- Location of Bhandaria
- Coordinates: 23°44′N 83°49′E﻿ / ﻿23.73°N 83.82°E
- Country: India
- State: Jharkhand
- District: Garhwa
- Block: Bhandaria

Languages
- • Official: Bhojpuri, Hindi
- Time zone: UTC+5:30 (IST)
- PIN: 822114
- Vehicle registration: JH

= Bhandaria, Garhwa =

Bhandaria is one of the administrative blocks of Garhwa district, Jharkhand state, India.

==About Bhandaria Garhwa Jharkhand ==
Bhandaria a Taluka/Block, close to Ramanujganj, is located 65 km from Garhwa. Bhandaria is located in south of Garhwa. It is one of the border location of Jharkhand. There is no network access at this location even after having huge population.

== Demographics ==
According to the 2011 census of India, Bhandaria CD block had a total population of 66,092, of which the entire population lived in rural areas.

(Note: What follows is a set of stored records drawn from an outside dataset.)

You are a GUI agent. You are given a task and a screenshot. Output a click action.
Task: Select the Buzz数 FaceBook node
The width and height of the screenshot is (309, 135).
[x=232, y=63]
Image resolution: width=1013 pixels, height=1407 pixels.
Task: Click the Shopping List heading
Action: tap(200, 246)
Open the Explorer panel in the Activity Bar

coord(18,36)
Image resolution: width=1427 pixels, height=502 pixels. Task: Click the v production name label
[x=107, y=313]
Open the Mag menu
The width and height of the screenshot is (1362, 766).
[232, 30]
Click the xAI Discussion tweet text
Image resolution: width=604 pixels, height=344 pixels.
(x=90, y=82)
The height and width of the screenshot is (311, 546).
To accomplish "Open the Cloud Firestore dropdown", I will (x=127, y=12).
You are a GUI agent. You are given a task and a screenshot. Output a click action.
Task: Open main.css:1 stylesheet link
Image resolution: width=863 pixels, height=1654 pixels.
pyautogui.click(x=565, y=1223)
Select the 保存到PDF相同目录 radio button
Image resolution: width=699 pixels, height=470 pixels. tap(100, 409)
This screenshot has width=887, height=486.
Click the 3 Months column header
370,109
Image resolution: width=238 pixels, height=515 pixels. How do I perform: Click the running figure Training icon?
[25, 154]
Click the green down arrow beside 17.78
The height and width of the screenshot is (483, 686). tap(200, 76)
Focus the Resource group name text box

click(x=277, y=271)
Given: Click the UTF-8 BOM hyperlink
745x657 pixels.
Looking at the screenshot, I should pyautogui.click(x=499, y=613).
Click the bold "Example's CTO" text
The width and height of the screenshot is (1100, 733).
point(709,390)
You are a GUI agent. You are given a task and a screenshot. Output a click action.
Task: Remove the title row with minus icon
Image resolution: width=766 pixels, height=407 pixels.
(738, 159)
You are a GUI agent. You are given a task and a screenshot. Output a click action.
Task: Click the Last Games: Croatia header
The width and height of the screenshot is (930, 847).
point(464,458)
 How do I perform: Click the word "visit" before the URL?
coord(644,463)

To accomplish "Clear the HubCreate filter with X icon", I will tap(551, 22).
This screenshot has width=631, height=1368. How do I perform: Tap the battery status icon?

Bhandaria had a sex ratio of 970 females per 1000 males and a literacy rate of 58.19%. Population in the age range 0–6 years was 12,889. Scheduled Castes numbered 7,428 (11.24%) and Scheduled Tribes numbered 39,653 (60.00%).

Hindus are the majority community in the block.

The majority language spoken in this block is Sadri.

==Facilities==
- Market: A small market called as Bhandaria bazar is situated in middle of the block.